---------- Input data

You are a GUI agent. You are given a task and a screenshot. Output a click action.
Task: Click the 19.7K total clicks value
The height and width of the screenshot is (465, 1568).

--------------------
---------- Input data

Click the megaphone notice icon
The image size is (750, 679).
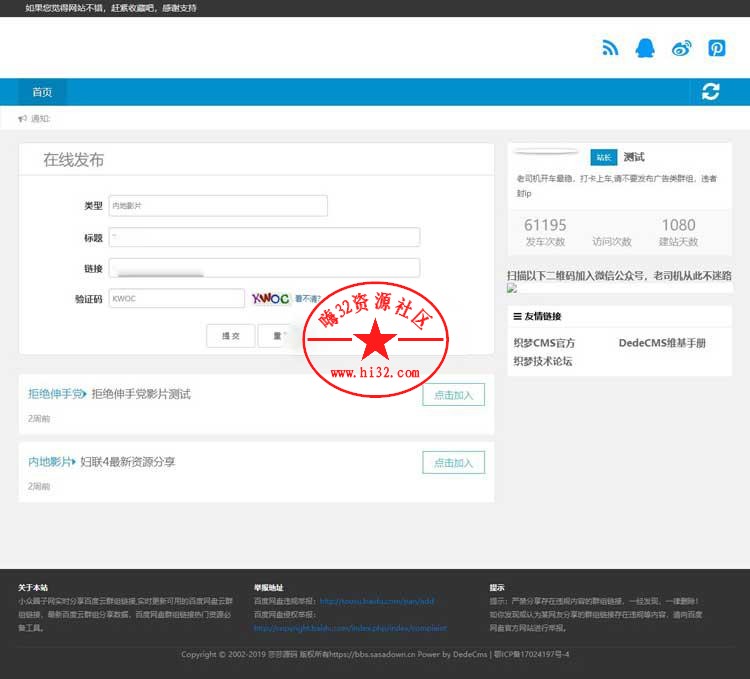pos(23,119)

--------------------
---------- Input data

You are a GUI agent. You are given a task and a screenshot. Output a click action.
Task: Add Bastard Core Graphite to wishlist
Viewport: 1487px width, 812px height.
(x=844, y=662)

--------------------

__Work instruction__:
Retype exactly, and only, the lines above from the one where "Task: Click the 19.7K total clicks value" occurs up to and including the one where "The height and" occurs.

__Response to this exercise__:
Task: Click the 19.7K total clicks value
The height and width of the screenshot is (465, 1568).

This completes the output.